Ideograms (from Greek ιδεα idea "idea" + γραφω grapho "to write") are said to be graphical symbols that represent words or morphemes. They are composed of visual elements arranged in a variety of ways, rather than using the segmental phoneme principle of construction used in alphabetic languages. The effect is that while it is relatively easier to remember or guess the sound of alphabetic written words, it is relatively easier to remember or guess the meaning of ideographs. The other feature of ideographs is that they may be used by a plurality of languages which may pronounce them differently while using them in conformity to the same norms. However, many disparate languages use the same (or similar) alphabets, abjads, abugidas, syllabaries and the like, so this claim about ideograms is not unique to them. Ancient Sumerians, Babylonians, Assyrians, Hittites, and Egyptians from the Mesopotamian and North African centers of civilizations all used some form of ideographical writing, as did the Chinese in the Far East. Egyptian hieroglyphs and Sumerian cuneiform both derived from the use of ideograms as phonetic symbols, in much the same way as "4" is sometimes used to represent the word "for" as well as the number; it was the realisation that they were a form of phonetic writing that became the key to the deciphering of the heiroglyphic script (see Rosetta Stone).

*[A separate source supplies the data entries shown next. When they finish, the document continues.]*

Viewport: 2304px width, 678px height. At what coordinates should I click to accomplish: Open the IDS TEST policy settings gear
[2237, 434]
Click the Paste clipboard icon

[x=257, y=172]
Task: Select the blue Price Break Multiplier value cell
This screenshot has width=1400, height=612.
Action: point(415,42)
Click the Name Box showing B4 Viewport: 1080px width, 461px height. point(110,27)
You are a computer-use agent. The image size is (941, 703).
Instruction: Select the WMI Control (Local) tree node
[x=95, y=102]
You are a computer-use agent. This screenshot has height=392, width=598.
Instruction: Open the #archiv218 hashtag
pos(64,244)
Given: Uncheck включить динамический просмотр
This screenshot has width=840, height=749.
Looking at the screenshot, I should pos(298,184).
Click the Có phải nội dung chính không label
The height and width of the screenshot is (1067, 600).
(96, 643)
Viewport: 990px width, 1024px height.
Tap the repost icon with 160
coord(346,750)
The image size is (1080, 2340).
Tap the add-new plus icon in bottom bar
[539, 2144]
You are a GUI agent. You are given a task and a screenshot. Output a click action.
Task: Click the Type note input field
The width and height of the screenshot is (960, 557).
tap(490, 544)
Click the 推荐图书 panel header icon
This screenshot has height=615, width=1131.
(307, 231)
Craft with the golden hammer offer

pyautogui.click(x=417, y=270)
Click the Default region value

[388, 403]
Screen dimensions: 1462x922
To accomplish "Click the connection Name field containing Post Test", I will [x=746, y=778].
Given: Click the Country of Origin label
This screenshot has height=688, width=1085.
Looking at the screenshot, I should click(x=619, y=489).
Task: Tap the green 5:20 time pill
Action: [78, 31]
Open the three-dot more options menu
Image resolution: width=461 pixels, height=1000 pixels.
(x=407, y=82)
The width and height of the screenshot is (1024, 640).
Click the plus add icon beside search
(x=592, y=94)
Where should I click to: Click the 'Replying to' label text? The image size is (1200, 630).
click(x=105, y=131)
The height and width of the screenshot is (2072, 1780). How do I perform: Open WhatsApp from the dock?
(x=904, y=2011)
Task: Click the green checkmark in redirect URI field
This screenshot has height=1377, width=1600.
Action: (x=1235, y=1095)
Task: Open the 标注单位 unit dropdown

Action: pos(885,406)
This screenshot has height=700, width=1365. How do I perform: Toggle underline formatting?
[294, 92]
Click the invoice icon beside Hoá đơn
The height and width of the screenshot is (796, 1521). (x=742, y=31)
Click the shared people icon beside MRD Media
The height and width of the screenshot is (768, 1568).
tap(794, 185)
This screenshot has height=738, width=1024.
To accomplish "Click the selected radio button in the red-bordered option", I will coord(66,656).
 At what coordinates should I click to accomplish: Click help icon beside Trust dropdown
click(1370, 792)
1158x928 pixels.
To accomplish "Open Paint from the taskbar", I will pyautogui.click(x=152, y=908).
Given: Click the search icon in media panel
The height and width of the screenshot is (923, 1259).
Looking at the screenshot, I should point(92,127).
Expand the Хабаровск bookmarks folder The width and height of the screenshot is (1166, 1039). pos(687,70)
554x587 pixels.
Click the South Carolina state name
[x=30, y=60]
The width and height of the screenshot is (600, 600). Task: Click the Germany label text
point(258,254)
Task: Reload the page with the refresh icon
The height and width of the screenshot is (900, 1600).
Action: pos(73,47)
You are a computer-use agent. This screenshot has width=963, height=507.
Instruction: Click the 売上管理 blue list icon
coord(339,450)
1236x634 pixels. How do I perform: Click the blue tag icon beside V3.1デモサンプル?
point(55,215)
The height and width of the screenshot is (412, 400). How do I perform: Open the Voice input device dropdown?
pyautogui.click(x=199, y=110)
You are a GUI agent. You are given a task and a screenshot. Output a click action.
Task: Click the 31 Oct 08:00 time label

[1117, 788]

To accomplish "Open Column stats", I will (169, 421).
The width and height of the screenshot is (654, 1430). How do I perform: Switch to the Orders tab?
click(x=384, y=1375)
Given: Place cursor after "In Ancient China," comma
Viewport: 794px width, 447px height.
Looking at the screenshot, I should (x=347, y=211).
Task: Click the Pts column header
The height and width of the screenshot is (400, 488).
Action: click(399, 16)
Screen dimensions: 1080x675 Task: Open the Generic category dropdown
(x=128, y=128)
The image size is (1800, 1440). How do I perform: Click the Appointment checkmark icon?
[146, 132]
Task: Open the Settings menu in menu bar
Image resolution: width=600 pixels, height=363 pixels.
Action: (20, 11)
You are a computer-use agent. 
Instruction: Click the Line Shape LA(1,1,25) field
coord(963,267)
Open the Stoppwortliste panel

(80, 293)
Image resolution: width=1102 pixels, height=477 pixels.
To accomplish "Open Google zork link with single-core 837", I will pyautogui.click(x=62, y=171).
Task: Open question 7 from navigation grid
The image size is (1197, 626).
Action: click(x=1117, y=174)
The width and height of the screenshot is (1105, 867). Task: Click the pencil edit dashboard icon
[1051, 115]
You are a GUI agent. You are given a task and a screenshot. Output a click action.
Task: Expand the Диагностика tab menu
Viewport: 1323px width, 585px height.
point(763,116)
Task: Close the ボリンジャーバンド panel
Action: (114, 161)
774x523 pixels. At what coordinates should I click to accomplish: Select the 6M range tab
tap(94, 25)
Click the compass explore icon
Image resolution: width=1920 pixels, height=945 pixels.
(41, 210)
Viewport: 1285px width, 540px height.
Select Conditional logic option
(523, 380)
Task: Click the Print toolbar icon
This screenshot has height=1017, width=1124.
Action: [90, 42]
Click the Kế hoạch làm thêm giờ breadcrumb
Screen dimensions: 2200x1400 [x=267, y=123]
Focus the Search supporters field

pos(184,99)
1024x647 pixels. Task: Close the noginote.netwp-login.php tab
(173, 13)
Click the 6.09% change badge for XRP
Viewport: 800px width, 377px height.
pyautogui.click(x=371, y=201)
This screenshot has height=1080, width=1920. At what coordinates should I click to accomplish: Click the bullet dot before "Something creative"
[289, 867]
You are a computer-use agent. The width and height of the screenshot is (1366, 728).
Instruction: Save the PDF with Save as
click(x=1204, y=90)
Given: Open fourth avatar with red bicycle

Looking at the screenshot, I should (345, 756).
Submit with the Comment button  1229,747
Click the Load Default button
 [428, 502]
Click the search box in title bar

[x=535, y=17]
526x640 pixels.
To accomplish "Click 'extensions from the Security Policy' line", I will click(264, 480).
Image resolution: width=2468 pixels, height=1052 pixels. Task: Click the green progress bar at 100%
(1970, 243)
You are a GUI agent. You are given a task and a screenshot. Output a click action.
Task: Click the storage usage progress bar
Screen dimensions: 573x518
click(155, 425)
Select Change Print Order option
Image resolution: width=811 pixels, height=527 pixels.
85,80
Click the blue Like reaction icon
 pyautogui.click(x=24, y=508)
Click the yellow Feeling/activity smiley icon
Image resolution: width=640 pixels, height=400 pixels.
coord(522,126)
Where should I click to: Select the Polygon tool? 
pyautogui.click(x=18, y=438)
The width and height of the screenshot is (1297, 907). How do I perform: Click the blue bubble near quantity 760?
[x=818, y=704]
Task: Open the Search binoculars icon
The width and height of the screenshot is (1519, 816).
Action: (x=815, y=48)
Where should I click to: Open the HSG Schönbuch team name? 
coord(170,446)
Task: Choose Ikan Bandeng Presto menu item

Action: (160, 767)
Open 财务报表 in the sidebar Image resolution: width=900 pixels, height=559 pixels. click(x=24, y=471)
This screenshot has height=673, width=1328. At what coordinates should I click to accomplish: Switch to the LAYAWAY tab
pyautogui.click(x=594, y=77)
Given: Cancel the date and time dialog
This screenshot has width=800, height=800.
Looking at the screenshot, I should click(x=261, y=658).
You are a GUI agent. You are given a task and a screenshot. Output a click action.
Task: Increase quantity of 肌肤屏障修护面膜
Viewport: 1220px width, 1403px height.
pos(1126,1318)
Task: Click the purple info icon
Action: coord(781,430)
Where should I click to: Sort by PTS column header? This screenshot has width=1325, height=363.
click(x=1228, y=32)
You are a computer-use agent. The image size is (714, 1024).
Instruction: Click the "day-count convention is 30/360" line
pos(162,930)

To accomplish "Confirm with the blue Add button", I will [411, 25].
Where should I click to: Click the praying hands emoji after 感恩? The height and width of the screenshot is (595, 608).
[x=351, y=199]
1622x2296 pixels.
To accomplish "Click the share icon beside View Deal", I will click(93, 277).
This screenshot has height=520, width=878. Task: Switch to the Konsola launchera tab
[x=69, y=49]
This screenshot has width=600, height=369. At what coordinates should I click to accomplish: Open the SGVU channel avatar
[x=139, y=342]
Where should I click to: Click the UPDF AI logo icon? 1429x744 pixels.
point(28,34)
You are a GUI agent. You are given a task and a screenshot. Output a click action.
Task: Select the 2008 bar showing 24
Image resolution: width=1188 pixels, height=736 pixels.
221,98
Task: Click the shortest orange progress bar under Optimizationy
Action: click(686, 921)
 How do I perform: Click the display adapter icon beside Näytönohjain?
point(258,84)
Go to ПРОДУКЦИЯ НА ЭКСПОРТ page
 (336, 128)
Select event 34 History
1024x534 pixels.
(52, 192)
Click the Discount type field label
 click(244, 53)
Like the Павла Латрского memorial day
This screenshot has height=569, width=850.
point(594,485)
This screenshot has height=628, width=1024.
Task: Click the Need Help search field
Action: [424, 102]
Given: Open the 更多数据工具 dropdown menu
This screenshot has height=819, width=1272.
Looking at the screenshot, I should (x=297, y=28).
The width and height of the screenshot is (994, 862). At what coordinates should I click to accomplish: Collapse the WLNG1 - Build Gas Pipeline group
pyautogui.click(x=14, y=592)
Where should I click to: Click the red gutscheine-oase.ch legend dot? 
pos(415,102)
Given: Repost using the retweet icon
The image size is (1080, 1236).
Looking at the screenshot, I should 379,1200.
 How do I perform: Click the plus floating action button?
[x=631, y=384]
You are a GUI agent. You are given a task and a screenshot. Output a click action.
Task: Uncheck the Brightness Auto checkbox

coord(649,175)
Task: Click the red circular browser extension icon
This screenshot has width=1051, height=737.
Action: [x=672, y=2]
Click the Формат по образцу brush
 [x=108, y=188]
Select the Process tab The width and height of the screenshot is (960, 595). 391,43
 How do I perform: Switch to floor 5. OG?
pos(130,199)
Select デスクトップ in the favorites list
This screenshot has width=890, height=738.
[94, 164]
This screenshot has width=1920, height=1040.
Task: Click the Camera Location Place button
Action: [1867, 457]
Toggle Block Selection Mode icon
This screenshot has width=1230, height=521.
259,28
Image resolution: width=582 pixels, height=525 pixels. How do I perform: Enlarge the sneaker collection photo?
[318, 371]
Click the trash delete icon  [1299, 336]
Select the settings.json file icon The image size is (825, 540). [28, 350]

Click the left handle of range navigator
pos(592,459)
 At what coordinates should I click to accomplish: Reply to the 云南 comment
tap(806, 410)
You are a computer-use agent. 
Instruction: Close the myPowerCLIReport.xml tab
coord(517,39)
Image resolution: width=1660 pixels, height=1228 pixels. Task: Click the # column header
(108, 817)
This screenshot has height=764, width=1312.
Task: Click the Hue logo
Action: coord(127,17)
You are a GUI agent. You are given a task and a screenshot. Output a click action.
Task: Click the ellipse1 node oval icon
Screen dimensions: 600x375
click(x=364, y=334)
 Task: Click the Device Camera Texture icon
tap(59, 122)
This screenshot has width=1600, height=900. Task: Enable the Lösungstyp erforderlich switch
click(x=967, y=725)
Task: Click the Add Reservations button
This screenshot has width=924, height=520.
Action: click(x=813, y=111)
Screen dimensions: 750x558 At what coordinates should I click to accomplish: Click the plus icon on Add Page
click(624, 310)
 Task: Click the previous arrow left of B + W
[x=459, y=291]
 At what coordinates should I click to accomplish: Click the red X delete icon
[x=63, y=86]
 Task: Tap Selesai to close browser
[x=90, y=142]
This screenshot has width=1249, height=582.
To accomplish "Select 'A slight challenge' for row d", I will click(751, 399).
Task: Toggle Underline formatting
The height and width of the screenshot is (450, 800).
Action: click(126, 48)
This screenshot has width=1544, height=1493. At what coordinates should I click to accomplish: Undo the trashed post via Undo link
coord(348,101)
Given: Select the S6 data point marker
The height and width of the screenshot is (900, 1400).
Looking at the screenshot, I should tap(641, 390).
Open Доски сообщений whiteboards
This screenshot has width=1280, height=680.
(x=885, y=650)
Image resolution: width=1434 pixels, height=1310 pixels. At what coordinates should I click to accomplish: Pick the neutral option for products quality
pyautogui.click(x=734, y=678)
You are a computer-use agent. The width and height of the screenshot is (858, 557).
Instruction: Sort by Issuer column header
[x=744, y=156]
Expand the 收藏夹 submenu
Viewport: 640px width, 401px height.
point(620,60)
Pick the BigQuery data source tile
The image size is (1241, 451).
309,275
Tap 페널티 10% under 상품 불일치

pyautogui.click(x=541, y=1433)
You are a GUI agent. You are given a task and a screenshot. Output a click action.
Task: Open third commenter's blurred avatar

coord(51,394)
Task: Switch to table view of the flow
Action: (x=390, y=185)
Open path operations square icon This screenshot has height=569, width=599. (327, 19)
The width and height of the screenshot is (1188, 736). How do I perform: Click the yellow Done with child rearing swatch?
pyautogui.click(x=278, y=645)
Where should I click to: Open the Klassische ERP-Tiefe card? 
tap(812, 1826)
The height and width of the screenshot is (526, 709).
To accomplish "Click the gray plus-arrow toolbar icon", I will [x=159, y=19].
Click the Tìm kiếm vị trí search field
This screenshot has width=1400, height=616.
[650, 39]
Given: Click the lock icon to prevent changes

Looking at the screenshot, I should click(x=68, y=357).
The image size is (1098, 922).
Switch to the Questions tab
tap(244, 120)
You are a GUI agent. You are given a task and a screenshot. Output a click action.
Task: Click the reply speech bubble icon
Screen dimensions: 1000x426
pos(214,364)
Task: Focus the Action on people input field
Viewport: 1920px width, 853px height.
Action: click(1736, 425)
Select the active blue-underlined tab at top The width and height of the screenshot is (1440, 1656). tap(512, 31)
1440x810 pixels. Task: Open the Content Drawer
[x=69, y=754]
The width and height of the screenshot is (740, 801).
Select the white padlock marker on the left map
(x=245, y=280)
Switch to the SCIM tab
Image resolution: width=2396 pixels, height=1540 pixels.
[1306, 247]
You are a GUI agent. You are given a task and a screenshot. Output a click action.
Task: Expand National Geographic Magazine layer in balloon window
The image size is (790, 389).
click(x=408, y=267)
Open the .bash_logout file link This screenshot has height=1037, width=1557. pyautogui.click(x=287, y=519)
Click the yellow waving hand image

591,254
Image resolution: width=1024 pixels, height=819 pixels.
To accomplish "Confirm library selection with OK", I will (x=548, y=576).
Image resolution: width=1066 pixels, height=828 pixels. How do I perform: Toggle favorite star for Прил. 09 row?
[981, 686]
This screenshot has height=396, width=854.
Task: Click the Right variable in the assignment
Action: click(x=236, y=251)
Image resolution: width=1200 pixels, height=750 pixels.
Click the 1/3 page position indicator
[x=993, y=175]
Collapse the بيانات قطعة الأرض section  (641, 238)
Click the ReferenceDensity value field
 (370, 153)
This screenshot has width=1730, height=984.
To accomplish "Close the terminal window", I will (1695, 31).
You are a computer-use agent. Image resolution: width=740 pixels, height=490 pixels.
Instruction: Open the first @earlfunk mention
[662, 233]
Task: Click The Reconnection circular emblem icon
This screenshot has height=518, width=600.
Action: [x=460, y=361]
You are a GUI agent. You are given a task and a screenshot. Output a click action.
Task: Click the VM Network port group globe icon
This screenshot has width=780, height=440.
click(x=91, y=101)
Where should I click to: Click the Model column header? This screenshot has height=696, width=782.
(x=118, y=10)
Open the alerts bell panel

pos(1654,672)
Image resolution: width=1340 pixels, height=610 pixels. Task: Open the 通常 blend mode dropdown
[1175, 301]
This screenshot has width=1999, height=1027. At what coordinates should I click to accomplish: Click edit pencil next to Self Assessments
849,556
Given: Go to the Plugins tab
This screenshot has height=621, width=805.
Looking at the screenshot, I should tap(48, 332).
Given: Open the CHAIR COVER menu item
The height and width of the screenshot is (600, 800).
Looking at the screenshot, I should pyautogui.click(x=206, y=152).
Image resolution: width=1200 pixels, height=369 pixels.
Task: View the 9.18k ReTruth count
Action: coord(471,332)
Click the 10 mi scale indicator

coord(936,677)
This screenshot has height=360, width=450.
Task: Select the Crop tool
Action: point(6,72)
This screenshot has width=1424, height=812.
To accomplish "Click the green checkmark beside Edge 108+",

Chinese characters are conventionally called ideographs or ideograms, but their own linguistic tradition divides characters into at least five categories, of which "ideograph" is a plausible translation of only one or two. The Chinese classifications are (roughly translated) pictogram, ideogram, indicative, shape-sound compound, and borrowed. Borrowed characters are homophones used when no more "inventive" character emerges in common use.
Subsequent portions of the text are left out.